Zach BuckleyNational NBA Featured ColumnistJune 11, 2013

Shaquille O'Neal pulled no punches during his playing days, and he has no plans of doing so as a broadcaster.

Whether due to their similar career paths or simply their shared position, O'Neal rarely passes up the opportunity to discuss Los Angeles Lakers free-agent center Dwight Howard. And Howard could be the first to tell you that those discussions are rarely never positive in nature.

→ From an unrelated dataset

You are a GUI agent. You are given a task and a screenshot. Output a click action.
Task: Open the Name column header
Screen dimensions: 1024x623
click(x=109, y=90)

It might seem like O'Neal is just piling on Howard (that has been a developing trend in hoops circles for the past few seasons after all), but the future Hall of Famer said during an appearance on ESPN L.A.'s 790 there's a reason behind those criticisms:

Shaq: "Its my duty to help this young man (Dwight) be one of the best big men in the league—I'm not doing it nicely, I'm pushing buttons"

— ESPNLA 710 Radio (@ESPNLA710) June 11, 2013

For Howard to become the dominant big man that he has the size and skills to be, O'Neal said that he'll have to embrace the nastiness that comes with life in the NBA post. That means no more jokes, no more smiles, just a focused aggression whenever he sets foot on the hardwood:

@shaq on Dwight's mentality: "He's too nice, when I cross that line, I'm ready to tear your face off—that's the attitude he needs to have"

— ESPNLA 710 Radio (@ESPNLA710) June 11, 2013

This isn't the first time that Howard's apparent carefree attitude has been called into question, and it certainly won't be the last. And it's not an issue for Howard's own locker room but rather for that of the opposition:

Shaq says players respect Dwight Howard, but don't fear him (used DH not getting double teamed every time as proof) —on @espnla710

— Serena Winters (@SerenaWinters) June 11, 2013

Howard has the numbers to demand a defense's attention (career 18.3 points and 12.9 rebounds per game), but he rarely attacks his foes with the selfishness seen among many of the league's all-time greats.

O'Neal provided the blueprint for Howard to become one of those greats, but he cautioned that that's where his assistance would end. For Howard to fully realize the transformation that O'Neal and the rest of the basketball world is dying to see, that change will have to come from within:

Shaq on Dwight reaching out to him: "Nope...I don't want him to reach out to me, I want him to get into the "Forget Shaq mode, watch this."